What the task requires —
Nothing but the lines from the one containing "Given: Select the" through the end of the data should be retyped, exactly as they stand, and pictures should not be retyped.

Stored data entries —
== Segment start ==

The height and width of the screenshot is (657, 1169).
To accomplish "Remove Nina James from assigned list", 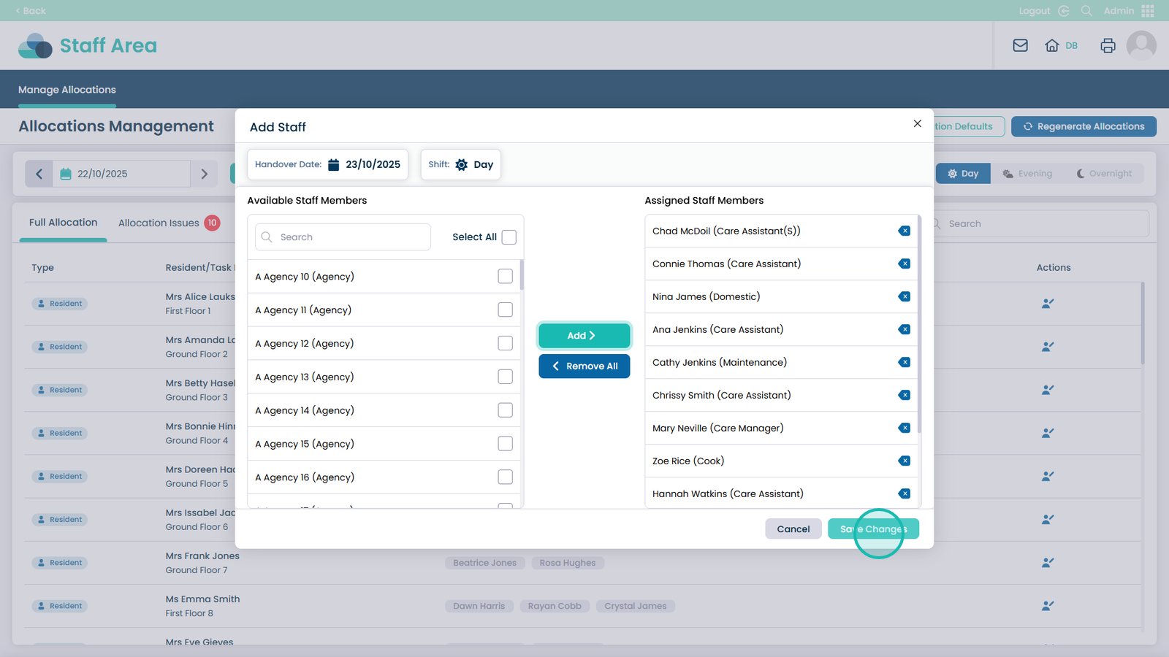I will pyautogui.click(x=904, y=296).
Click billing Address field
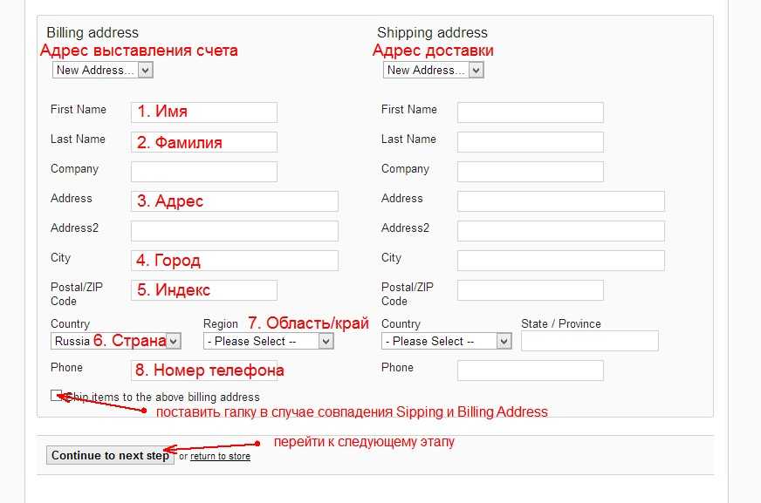The image size is (761, 503). (x=234, y=201)
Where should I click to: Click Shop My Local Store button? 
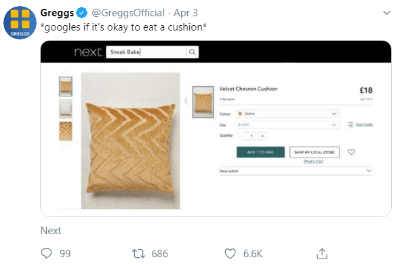pyautogui.click(x=314, y=152)
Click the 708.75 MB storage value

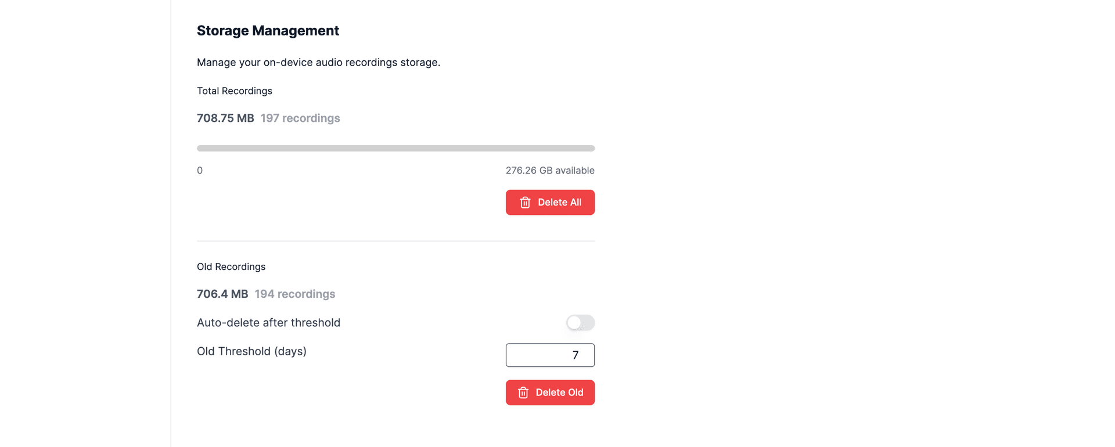[225, 118]
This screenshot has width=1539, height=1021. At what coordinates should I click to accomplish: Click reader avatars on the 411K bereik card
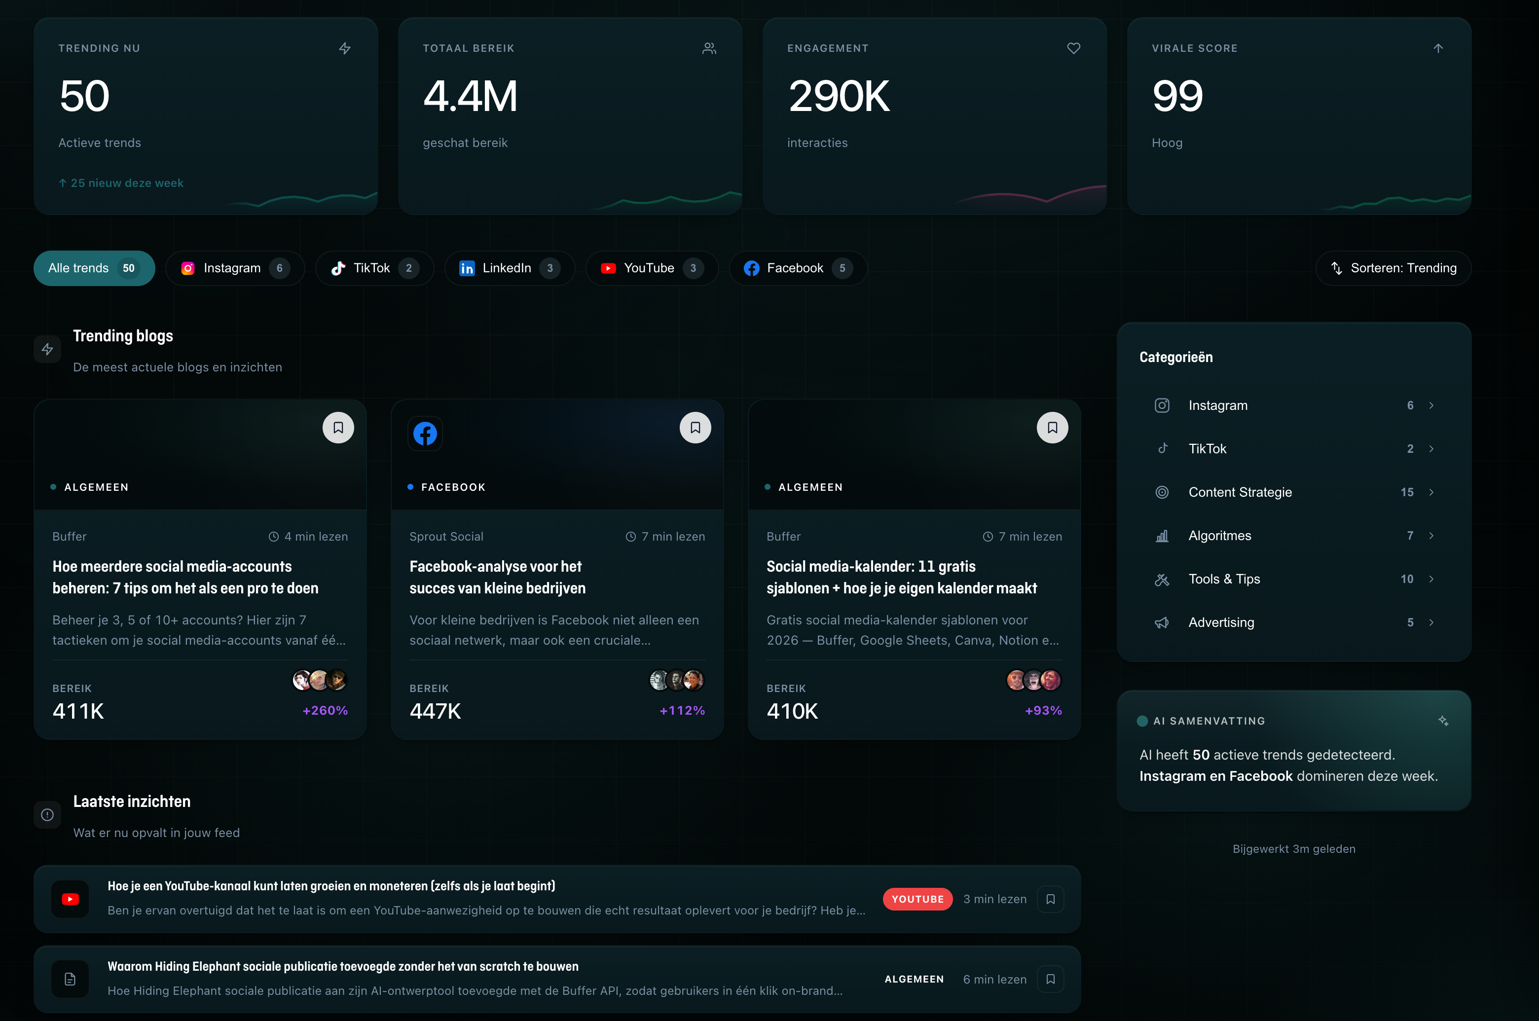click(x=320, y=680)
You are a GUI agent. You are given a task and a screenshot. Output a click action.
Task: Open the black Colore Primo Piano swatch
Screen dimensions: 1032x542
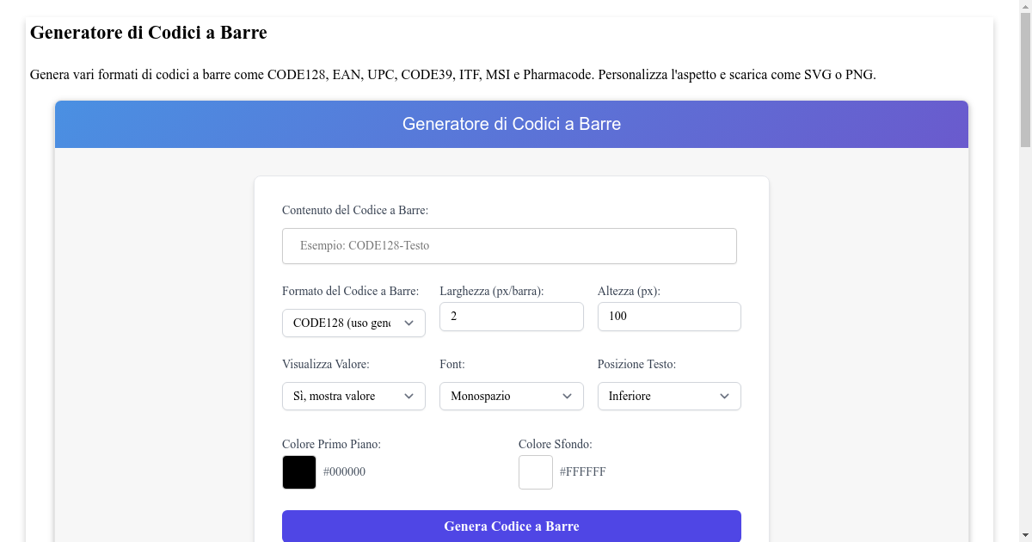tap(298, 471)
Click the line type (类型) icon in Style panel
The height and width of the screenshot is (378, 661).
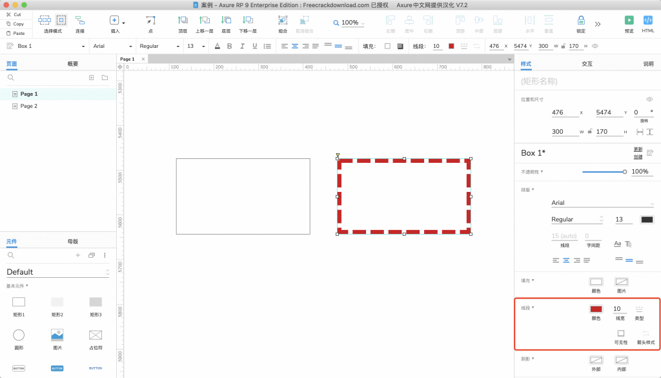639,310
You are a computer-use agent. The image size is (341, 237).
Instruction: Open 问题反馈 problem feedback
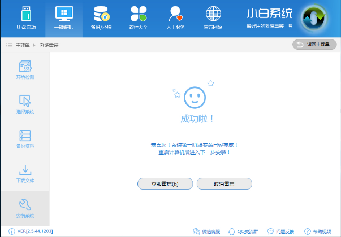click(x=280, y=231)
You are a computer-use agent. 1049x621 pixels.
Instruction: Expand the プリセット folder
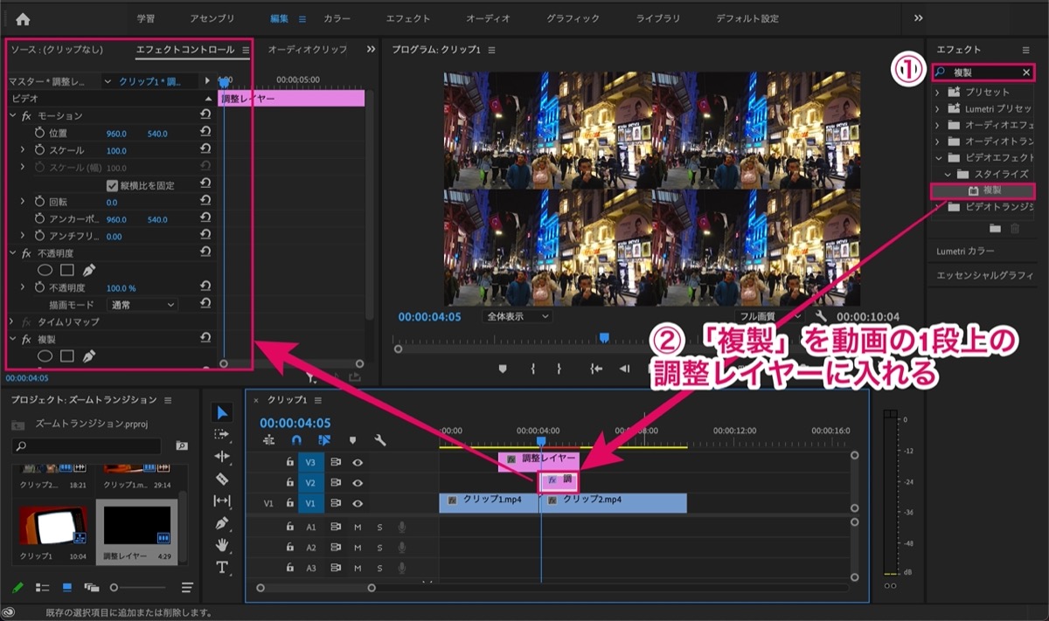pyautogui.click(x=938, y=92)
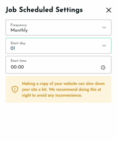Close the Job Scheduled Settings panel

(x=109, y=10)
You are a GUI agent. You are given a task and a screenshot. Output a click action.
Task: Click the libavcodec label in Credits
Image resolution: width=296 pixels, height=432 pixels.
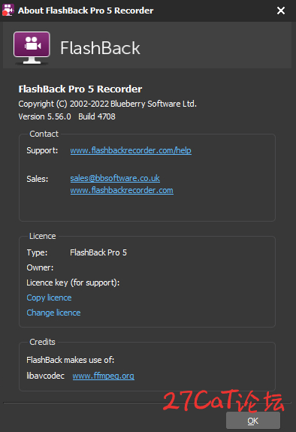(46, 376)
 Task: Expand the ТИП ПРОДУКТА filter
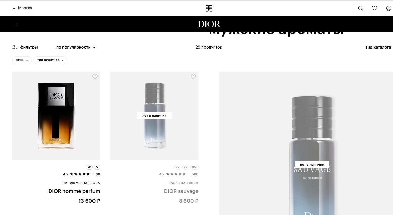(50, 60)
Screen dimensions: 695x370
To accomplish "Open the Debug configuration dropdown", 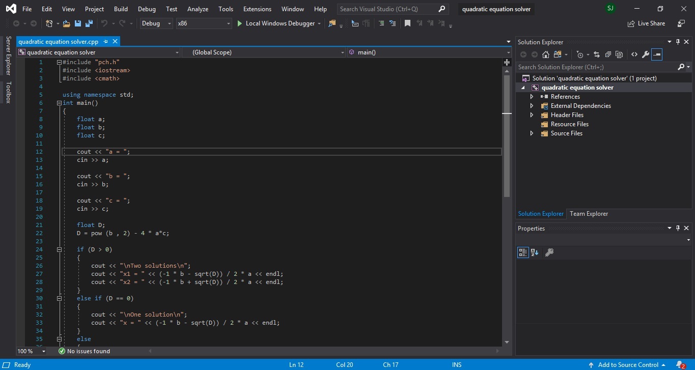I will point(157,23).
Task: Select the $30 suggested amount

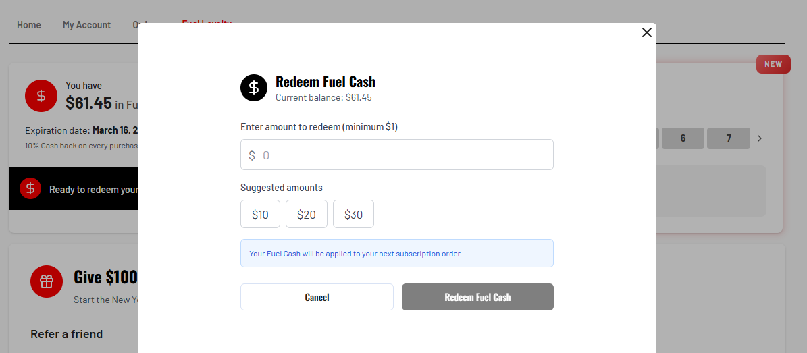Action: tap(353, 215)
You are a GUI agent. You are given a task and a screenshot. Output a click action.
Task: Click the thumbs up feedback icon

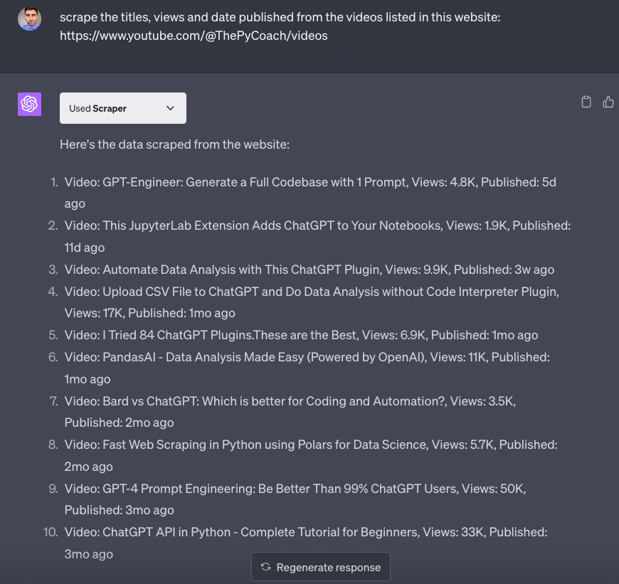coord(608,102)
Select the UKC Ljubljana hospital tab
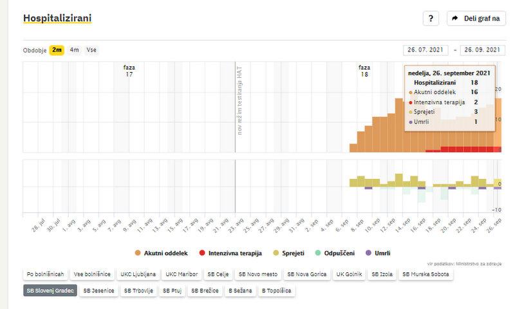The image size is (515, 309). point(138,274)

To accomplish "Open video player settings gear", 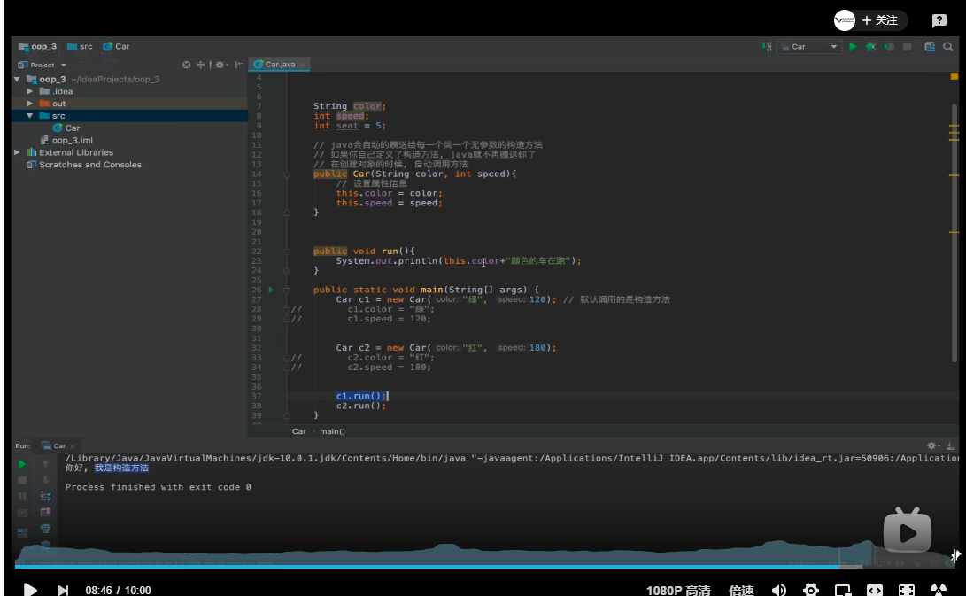I will tap(811, 590).
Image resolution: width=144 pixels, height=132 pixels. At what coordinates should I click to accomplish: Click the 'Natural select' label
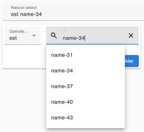pyautogui.click(x=24, y=8)
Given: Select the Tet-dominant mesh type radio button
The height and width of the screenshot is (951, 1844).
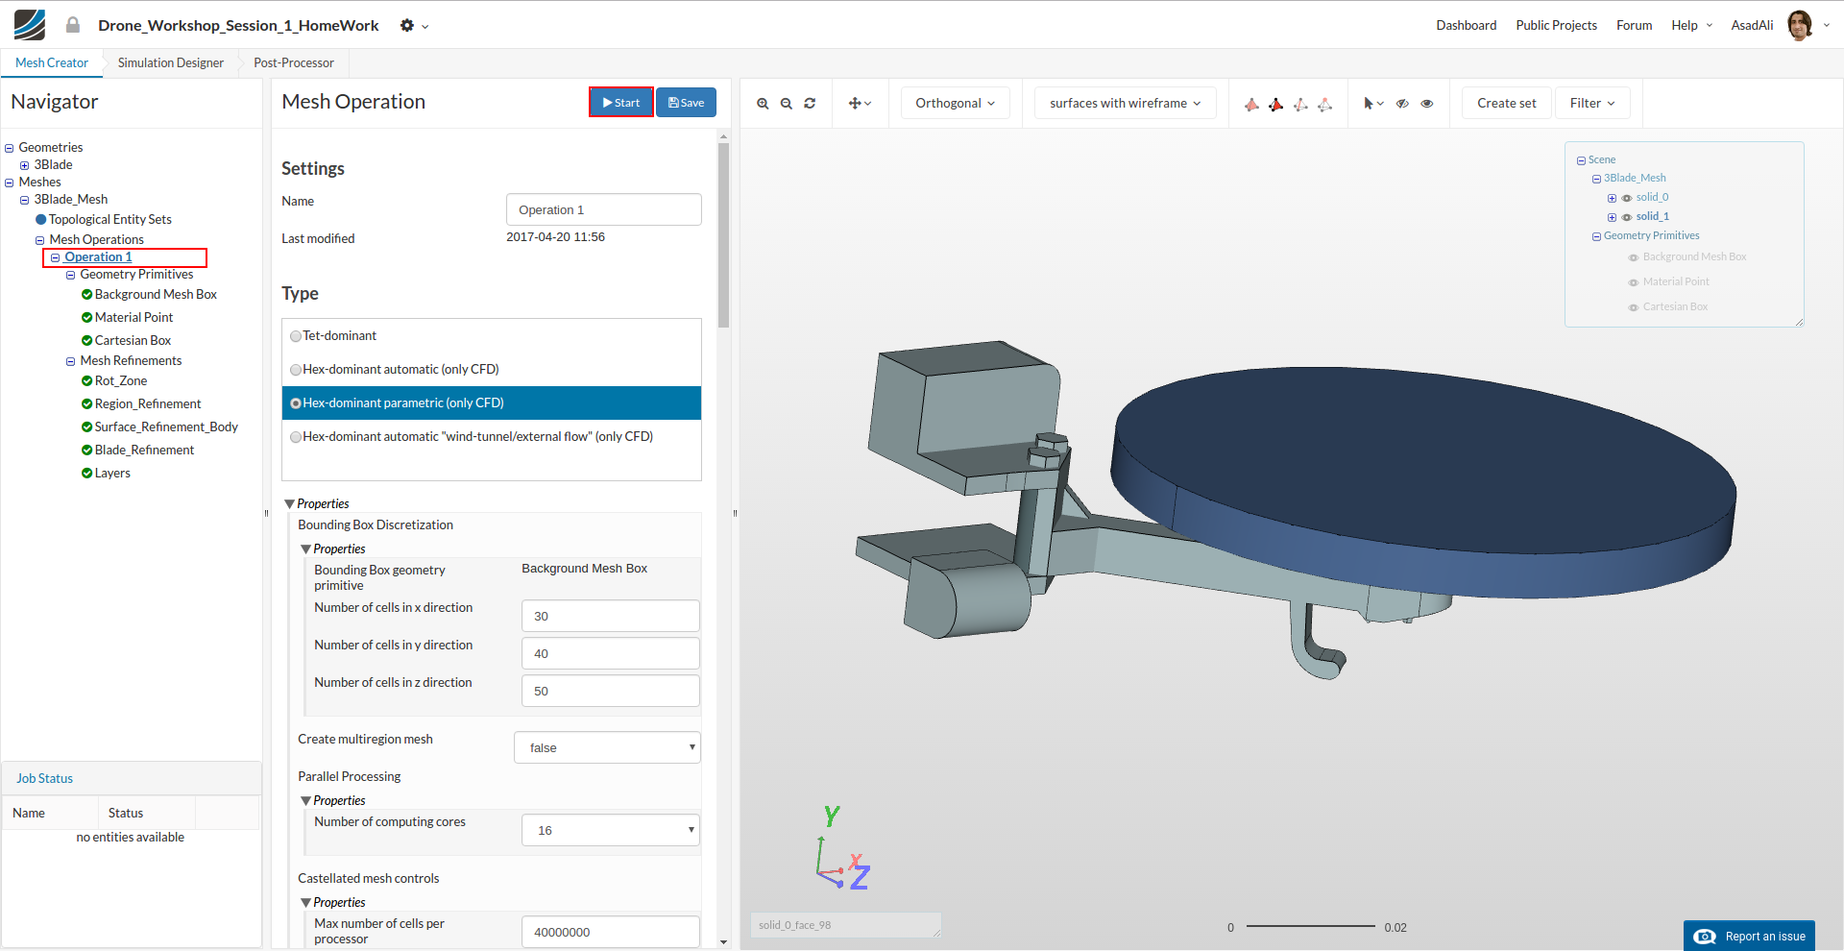Looking at the screenshot, I should tap(296, 336).
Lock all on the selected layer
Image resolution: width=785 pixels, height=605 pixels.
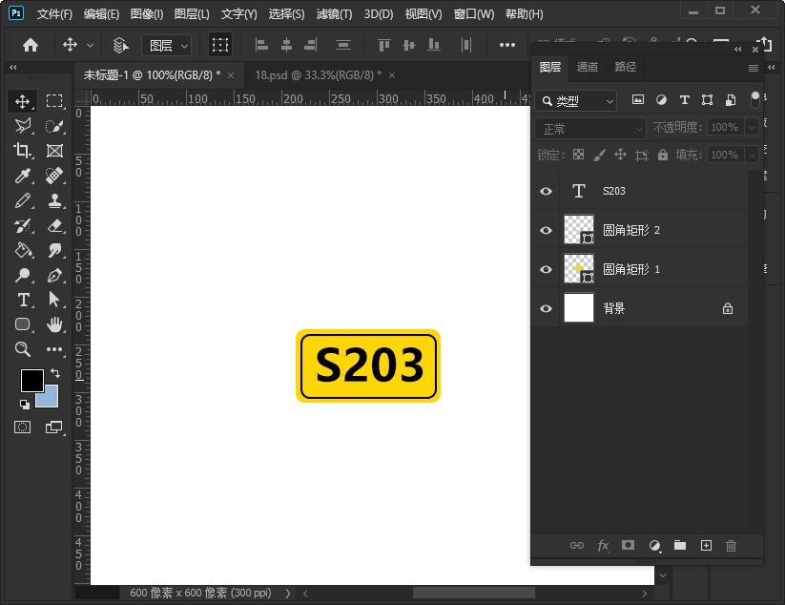[662, 154]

== Segment end ==

Response below —
Given: Select the Tet-dominant mesh type radio button
The height and width of the screenshot is (951, 1844).
Looking at the screenshot, I should tap(296, 336).
Lock all on the selected layer
Image resolution: width=785 pixels, height=605 pixels.
[662, 154]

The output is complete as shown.